U.S. Military Fails to Intercept Test Missile Target

WASHINGTON (Dispatches) – An American warship has failed to intercept a medium-range ballistic missile test target, according to the U.S. Missile Defense Agency (MDA), which did not reveal the location of the weapon testing.
“The objective of the test was to demonstrate the capability of a ballistic missile defense-configured Aegis ship to detect, track, engage and intercept a medium-range ballistic missile target” with a salvo of two Standard Missile-6 (SM-6) Dual II missiles, the agency further explained in a Saturday statement.
“However, an intercept was not achieved,” it added as quoted in local media reports without offering further details on circumstances and other aspects of the system. Some reports identified the general location of the test as the Pacific Ocean near Hawaii.
Program officials, according to the reports, also asserted that they have initiated a probe into the cause of any problems which may have prevented a successful intercept and will analyze the results.
The MDA, an agency that operates under the U.S. Department of Defense, routinely conducts missile tests, the latest of which was carried out in cooperation with the U.S. Navy.
Although it has previously carried out successful intercept tests using different types of SM-6 missiles, the latest failure came as American anti-air missile systems have proved miserably ineffective against missile, rockets and drones used against U.S. military facilities and allies in the Middle East, notably in Saudi Arabia and Iraq.

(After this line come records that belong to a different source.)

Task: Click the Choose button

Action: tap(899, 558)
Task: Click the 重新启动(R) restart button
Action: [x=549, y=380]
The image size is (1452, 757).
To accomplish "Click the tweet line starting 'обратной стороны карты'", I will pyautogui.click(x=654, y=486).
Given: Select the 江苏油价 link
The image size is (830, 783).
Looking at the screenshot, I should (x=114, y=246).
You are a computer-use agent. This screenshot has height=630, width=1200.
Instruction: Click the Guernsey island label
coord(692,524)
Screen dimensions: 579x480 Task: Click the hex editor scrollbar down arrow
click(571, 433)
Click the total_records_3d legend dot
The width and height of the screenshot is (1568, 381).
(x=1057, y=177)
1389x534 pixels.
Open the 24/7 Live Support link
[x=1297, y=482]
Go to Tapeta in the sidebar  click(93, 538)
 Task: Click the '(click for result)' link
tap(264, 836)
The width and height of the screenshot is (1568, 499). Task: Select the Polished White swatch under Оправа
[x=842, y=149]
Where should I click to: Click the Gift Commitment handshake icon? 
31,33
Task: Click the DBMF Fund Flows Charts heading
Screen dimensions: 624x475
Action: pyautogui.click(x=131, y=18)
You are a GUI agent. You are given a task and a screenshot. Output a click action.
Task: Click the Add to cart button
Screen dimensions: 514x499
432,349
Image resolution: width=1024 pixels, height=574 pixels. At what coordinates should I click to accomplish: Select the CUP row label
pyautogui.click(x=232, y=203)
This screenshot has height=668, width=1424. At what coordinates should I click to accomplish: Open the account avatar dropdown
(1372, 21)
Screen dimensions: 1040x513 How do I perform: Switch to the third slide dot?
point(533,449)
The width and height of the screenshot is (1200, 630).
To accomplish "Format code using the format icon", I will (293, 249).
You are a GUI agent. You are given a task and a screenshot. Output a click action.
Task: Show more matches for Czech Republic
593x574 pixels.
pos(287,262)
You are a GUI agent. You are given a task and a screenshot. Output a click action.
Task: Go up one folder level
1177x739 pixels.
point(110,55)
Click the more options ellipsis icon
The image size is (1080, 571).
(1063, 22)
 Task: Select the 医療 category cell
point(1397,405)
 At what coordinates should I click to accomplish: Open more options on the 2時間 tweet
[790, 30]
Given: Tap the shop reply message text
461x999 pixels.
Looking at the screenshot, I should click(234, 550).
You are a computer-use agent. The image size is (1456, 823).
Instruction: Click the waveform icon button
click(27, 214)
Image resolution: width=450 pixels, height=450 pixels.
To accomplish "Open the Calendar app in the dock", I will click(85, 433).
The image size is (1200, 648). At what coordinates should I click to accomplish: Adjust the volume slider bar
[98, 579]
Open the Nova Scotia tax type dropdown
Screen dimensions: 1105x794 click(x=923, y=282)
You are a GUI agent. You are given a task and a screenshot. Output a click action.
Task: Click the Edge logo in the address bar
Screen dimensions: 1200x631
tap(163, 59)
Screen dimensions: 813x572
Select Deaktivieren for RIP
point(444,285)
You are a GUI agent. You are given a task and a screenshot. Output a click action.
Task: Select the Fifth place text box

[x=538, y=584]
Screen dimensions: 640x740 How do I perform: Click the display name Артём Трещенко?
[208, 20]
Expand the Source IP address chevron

The development came nearly a week after Chief of the US Central Command (CENTCOM) Marine Gen. Frank McKenzie suggested growing concerns of the despotic Saudi rulers in face of growing retaliatory aerial attacks by Yemeni forces amid repeated failures of U.S.-supplied Patriot anti-air missile systems in the Persian Gulf kingdom.
The development also comes as the U.S. Defense Department has proposed slight cuts to end strengths for all its military services in the fiscal 2022 budget, except the Space Force.
The nascent Space Force, which is still in the process of being established as its own separate service within the Department of the Air Force, would grow from 6,434 “Guardians” in fiscal 2021 to nearly 8,400 next year, an increase of almost 31 percent, according to a Friday report by the U.S.-based Military.com news outlet.
The proposed Pentagon budget released earlier on Friday calls for a cut of nearly 5,400 in total force end strength in the 2022 fiscal year. That includes small cuts to the Army, Navy, Air Force and the elite Marine Corps.